Accuracy score of SVM model:
0.500721500722
 precision recall f1-score support

 neg 0.00 0.00 0.00 692
 pos 0.50 1.00 0.67 694

avg / total 0.25 0.50 0.33 1386



 'precision', 'predicted', average, warn_for)


#### Naive Bayes

In [9]:
from sklearn.naive_bayes import MultinomialNB

mnb = MultinomialNB()
mnb.fit(features_train, data_labels_train)

MultinomialNB(alpha=1.0, class_prior=None, fit_prior=True)

#### Evaluation

In [10]:
from sklearn.metrics import classification_report
mnb_predict = mnb.predict(features_test)
print("Accuracy score of Naive Bayes model:\n"+ str(accuracy_score(data_labels_test,mnb_predict)))



print(classification_report(data_labels_test, mnb_predict))

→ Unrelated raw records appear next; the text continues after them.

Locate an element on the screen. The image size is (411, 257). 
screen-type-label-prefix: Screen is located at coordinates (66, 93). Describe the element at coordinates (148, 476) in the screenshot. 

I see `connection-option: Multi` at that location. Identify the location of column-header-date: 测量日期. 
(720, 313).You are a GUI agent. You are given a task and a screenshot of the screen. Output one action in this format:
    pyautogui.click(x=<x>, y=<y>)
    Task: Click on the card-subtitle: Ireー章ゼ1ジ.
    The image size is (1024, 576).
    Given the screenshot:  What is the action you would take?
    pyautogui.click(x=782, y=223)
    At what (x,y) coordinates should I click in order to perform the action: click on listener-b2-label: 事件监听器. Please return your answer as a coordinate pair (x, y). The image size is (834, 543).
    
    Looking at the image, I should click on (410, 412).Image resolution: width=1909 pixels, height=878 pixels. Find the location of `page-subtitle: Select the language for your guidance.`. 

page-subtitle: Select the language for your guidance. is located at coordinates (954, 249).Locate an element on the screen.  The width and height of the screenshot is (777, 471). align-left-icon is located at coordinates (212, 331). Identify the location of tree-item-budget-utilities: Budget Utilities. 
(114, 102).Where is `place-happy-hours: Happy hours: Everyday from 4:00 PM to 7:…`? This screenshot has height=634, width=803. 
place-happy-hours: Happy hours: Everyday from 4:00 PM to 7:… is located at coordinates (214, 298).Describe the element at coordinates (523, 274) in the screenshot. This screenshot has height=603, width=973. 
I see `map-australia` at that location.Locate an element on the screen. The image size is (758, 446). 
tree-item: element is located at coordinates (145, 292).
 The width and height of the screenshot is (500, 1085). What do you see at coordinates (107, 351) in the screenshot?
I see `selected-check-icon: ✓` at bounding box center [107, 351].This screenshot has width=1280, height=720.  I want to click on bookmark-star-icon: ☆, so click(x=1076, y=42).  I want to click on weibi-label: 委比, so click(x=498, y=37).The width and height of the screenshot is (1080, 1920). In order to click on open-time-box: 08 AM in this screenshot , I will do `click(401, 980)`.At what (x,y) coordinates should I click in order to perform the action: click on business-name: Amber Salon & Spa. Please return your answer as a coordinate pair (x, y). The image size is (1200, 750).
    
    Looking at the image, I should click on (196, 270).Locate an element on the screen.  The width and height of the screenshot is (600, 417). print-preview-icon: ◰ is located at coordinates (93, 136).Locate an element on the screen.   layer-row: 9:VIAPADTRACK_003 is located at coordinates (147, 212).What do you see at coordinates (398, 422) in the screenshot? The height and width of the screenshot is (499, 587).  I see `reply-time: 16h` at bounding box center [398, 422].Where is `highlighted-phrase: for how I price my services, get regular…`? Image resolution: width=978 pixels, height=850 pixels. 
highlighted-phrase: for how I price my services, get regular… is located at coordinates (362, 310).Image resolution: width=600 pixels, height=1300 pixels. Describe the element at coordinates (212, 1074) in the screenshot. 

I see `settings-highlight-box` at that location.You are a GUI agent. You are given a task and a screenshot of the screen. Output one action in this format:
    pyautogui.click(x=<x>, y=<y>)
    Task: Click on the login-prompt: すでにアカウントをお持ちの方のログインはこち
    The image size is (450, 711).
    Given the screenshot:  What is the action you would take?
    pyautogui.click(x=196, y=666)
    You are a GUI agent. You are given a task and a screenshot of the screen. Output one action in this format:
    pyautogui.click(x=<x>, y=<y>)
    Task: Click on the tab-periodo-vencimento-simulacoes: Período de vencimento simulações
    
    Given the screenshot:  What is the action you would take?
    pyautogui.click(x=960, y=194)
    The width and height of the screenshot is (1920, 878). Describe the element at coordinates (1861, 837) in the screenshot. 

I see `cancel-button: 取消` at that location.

Accuracy score of Naive Bayes model:
0.968253968254
 precision recall f1-score support

 neg 0.96 0.97 0.97 692
 pos 0.97 0.96 0.97 694

avg / total 0.97 0.97 0.97 1386



### Dumping model

joblib.dump(value, filename, compress=0, protocol=None, cache_size=None)

In [14]:
from sklearn.externals import joblib
joblib.dump(mnb,'sentNB.model')

['sentNB.model']

### Question:

Why Naive Bayes performed much better than SVM in this prediction?